PROBLEM STATEMENT – Please render only the lines from the one that has "At what (x,y)" through the one that has "Looking at the" as a Markdown table with the columns No. and Text, numbering each row and skipping blank lines. Leave the pictures out of the table.

MATERIAL SHOWN –
- - -
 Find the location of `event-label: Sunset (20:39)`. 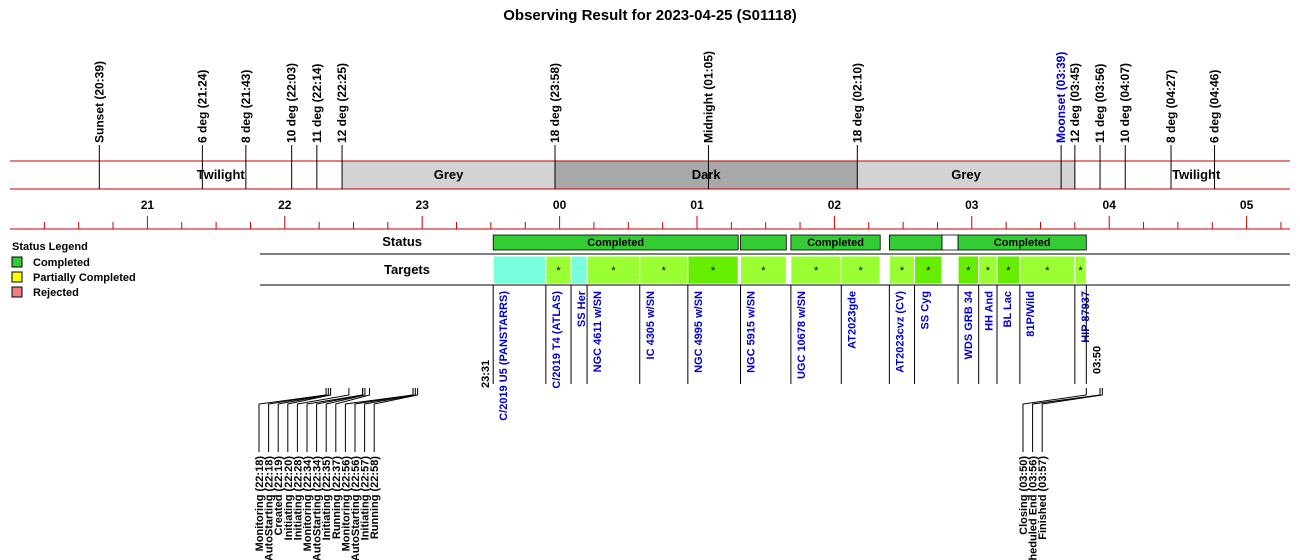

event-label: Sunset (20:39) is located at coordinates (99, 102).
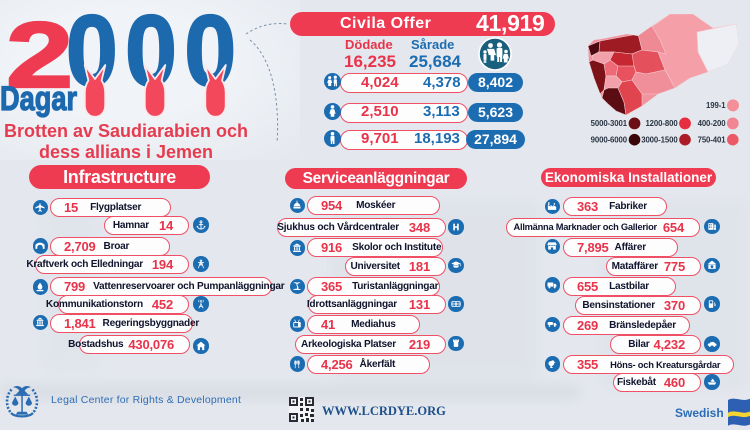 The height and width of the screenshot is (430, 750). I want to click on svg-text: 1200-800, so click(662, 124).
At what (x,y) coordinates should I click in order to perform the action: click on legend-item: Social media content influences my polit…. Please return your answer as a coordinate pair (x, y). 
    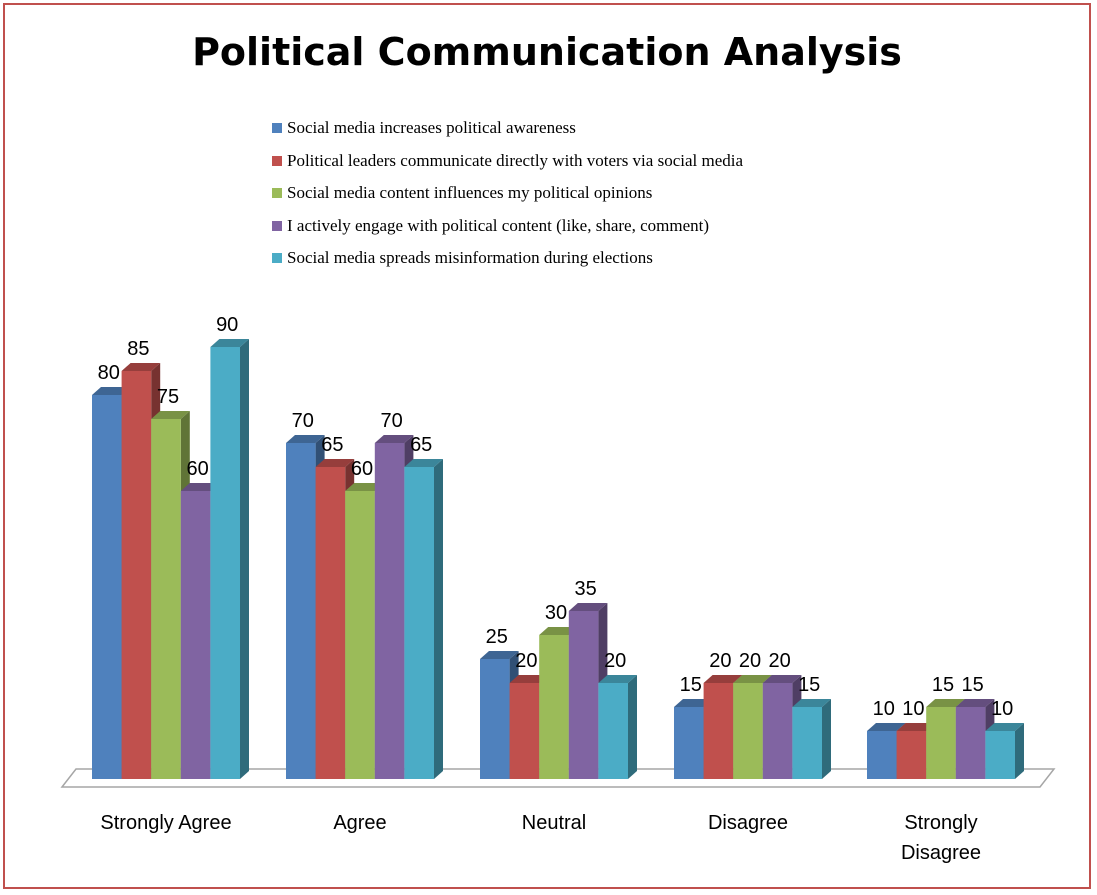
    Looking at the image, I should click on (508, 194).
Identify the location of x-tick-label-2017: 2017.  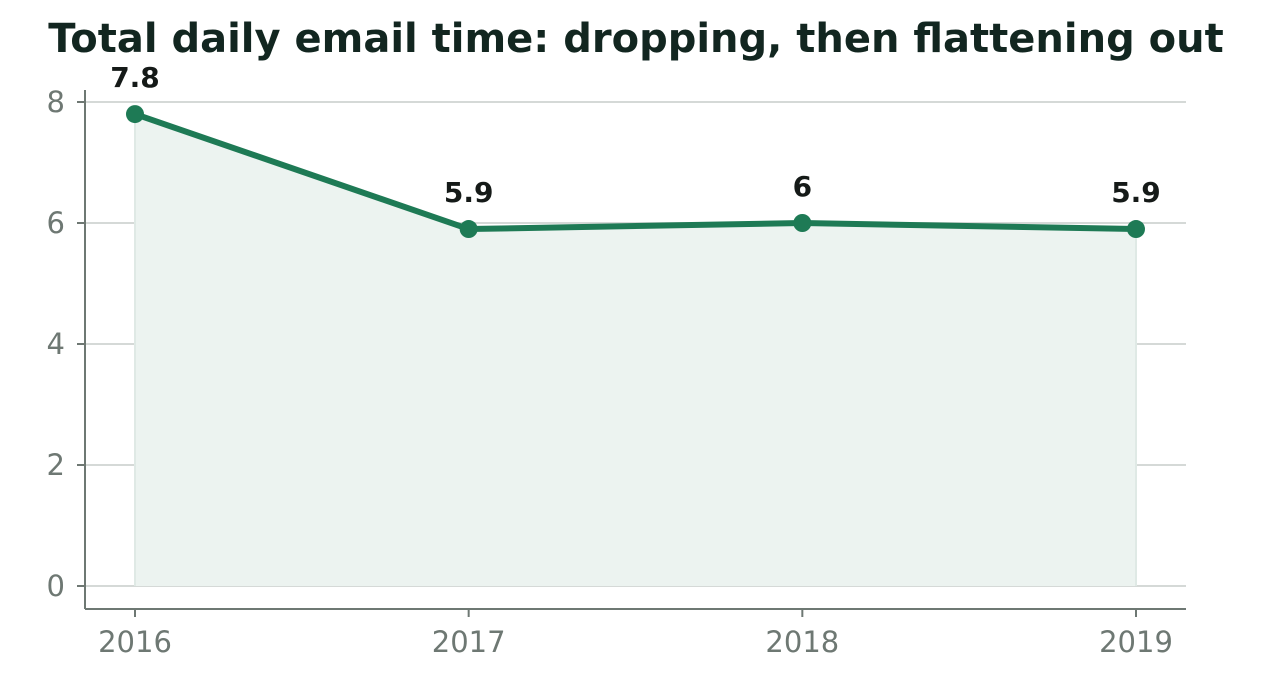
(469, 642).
- - -
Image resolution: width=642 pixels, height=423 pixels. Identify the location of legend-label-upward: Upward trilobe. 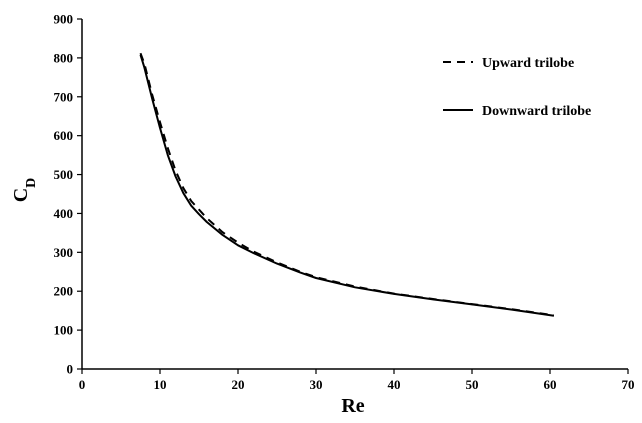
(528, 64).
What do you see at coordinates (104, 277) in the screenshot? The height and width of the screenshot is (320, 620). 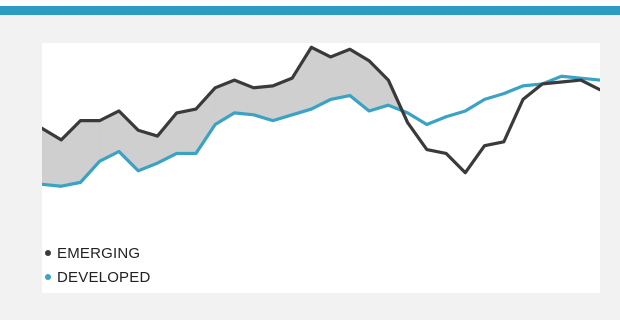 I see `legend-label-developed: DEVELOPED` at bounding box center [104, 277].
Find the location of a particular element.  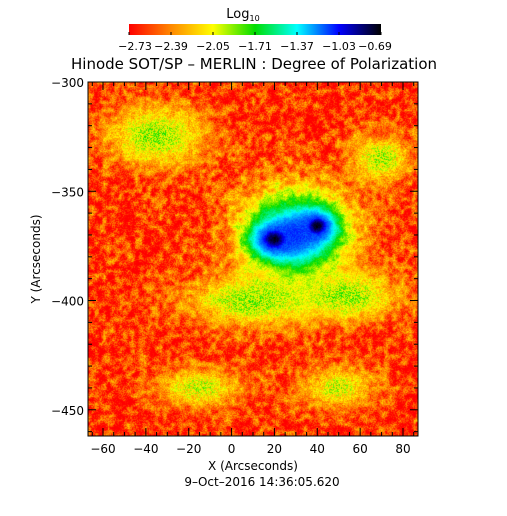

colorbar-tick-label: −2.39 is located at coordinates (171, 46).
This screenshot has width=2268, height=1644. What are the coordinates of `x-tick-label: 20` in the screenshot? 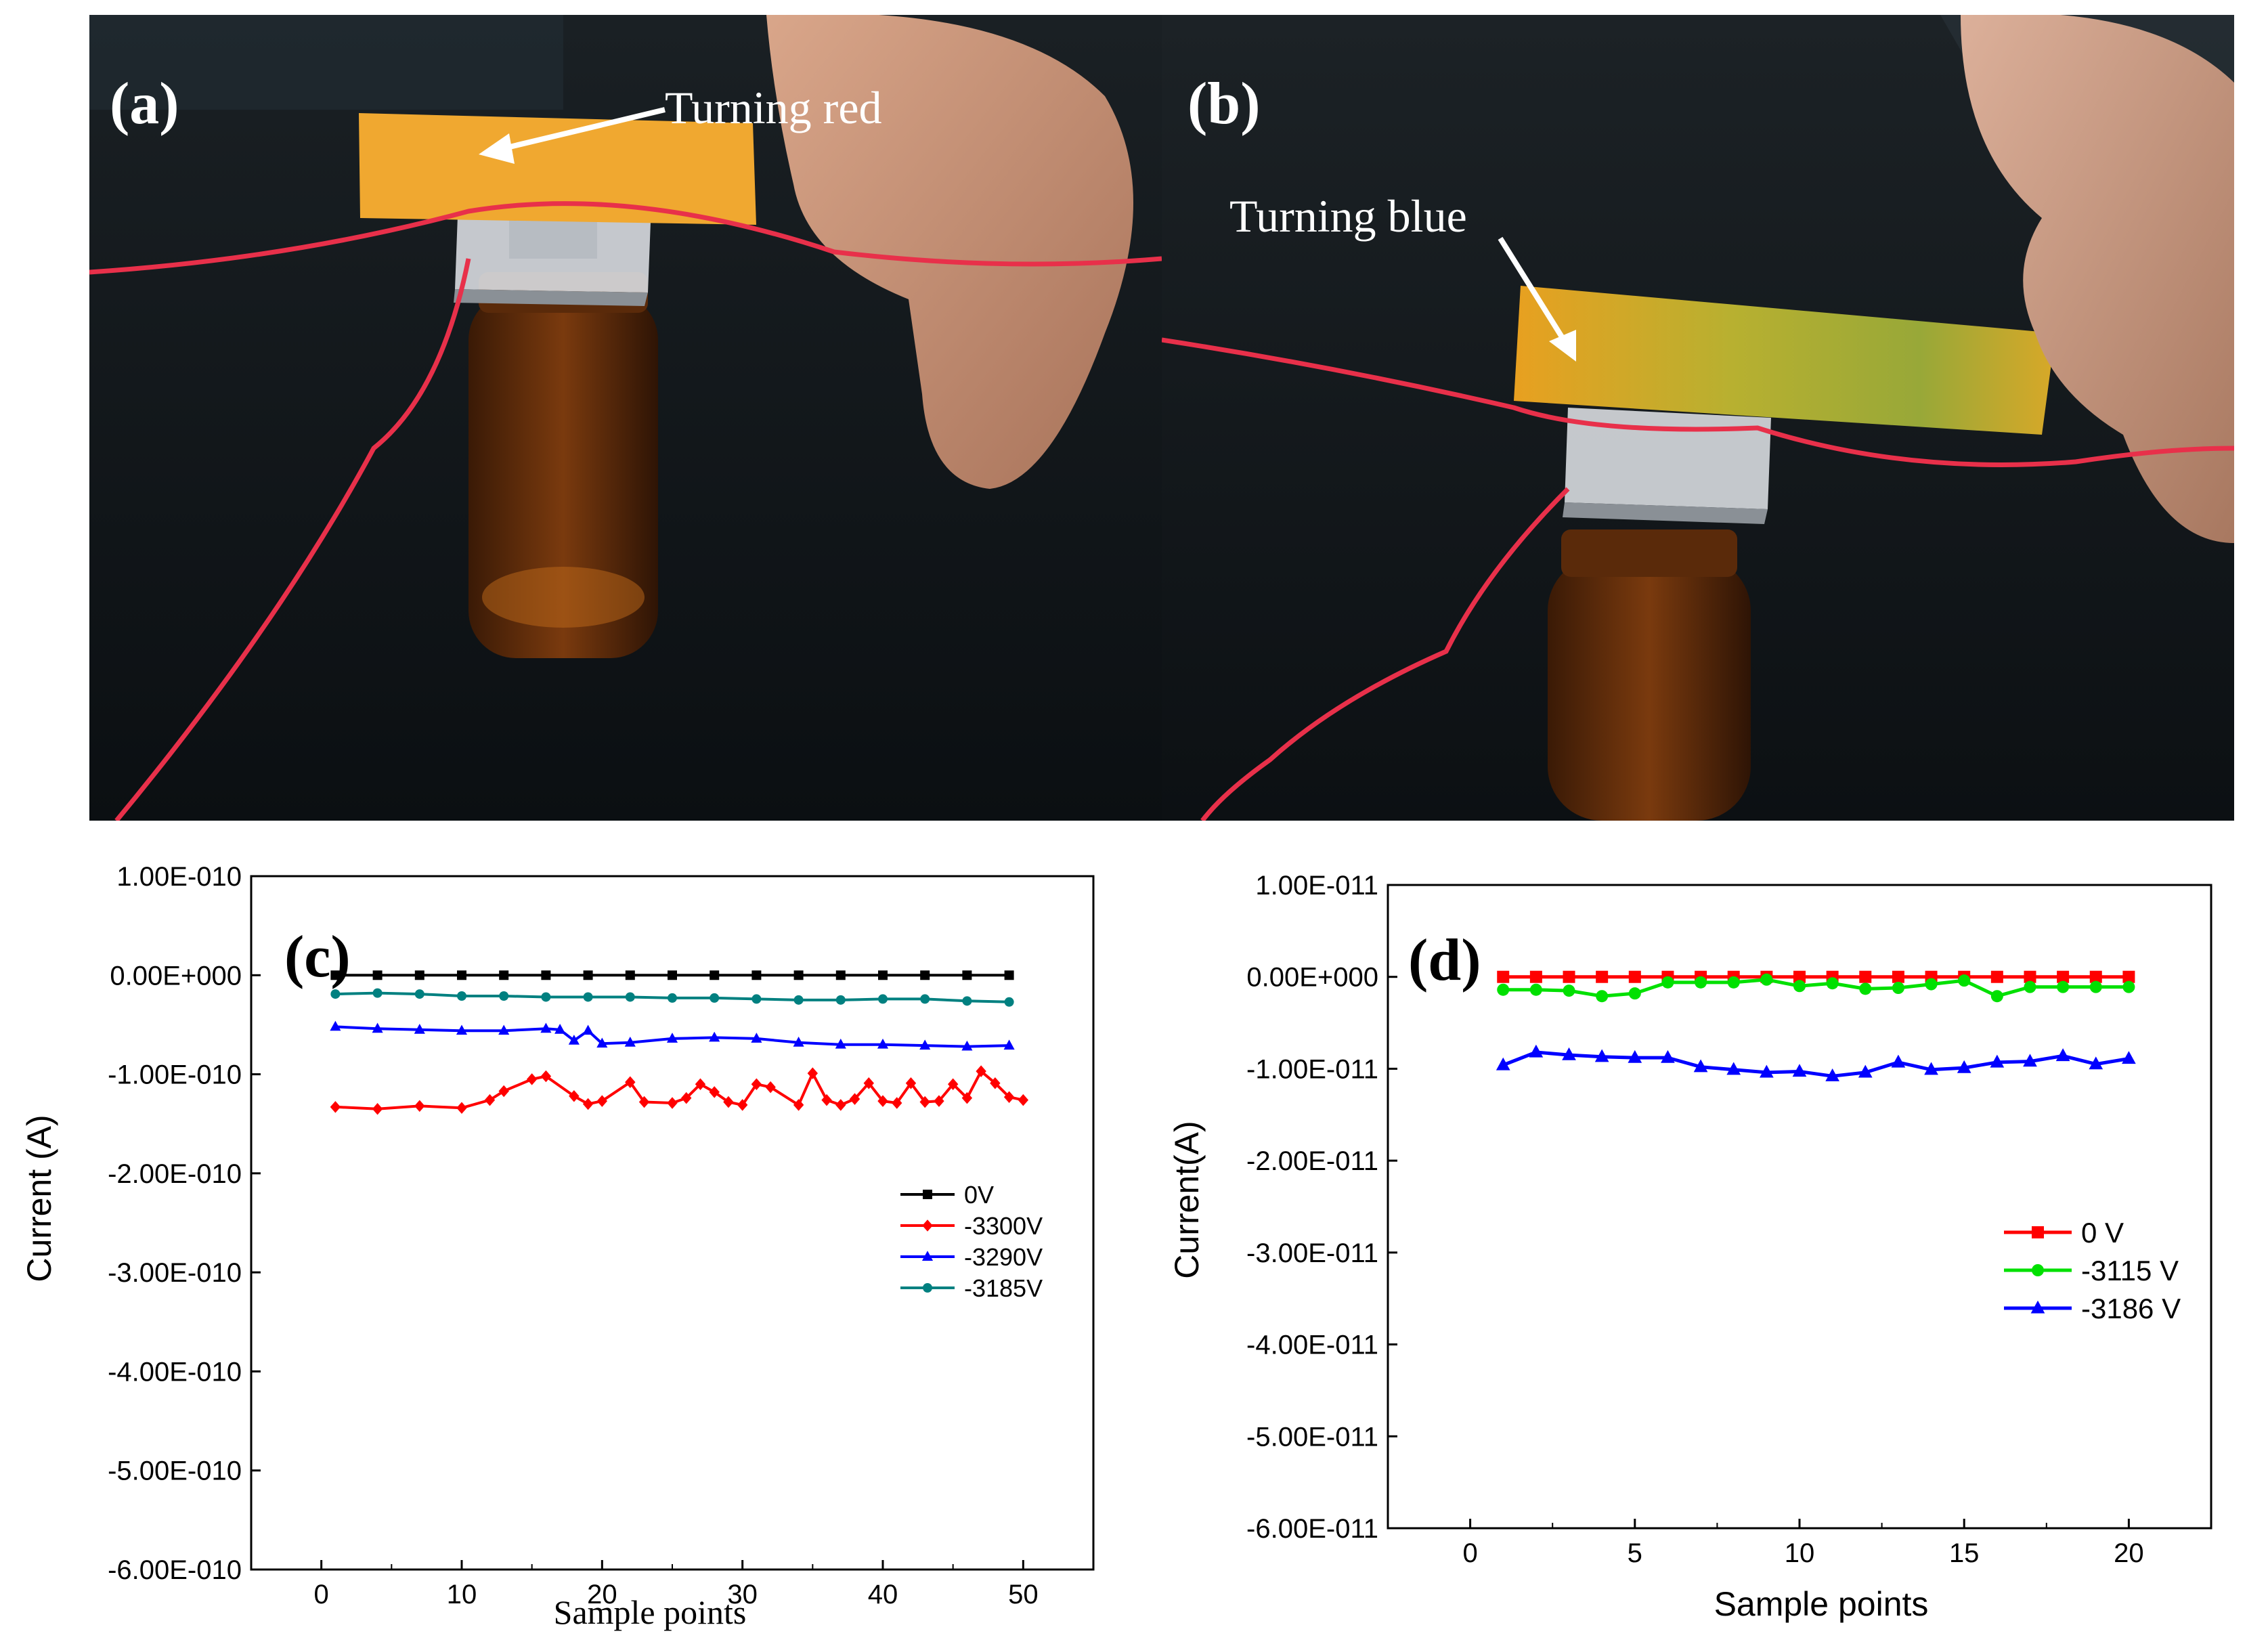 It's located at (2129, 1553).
- - -
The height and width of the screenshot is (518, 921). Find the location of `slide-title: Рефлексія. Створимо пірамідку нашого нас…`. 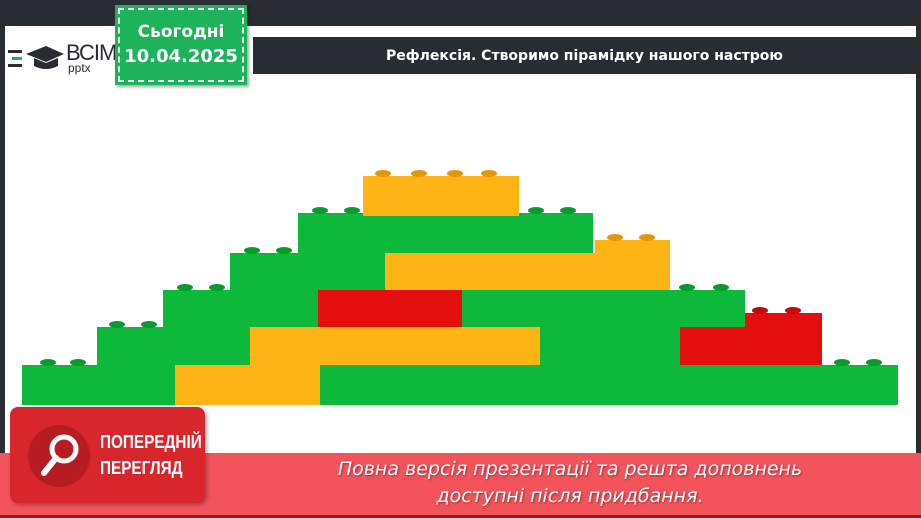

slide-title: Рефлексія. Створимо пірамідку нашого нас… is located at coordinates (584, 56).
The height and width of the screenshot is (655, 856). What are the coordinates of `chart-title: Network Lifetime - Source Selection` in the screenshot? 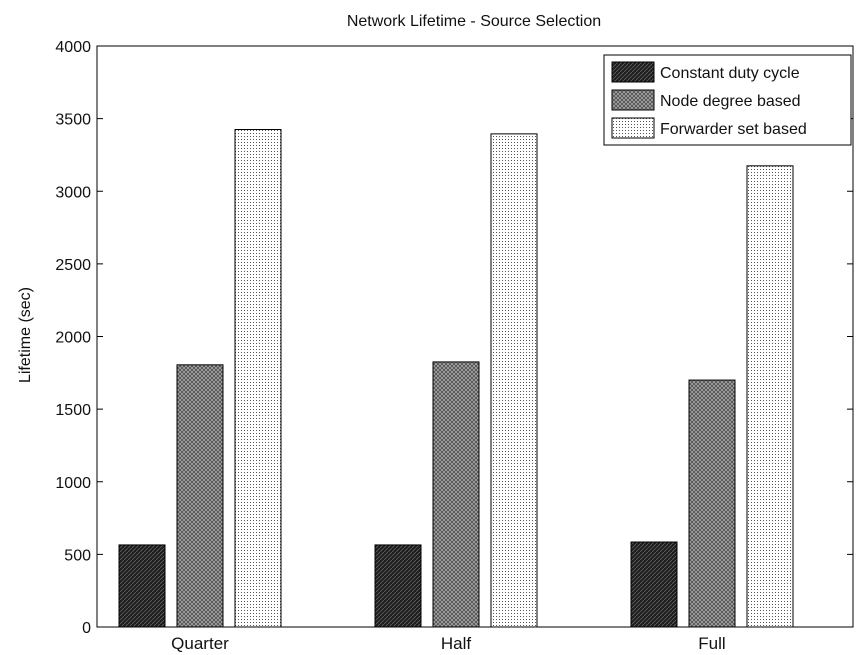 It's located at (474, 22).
- - -
PROBLEM SOLUTION –
| No. | Text |
|---|---|
| 1 | At what (x,y) coordinates should I click in order to perform the action: click on legend-item: Social media content influences my polit…. Please return your answer as a coordinate pair (x, y).  |
| 2 |     Looking at the image, I should click on (508, 194). |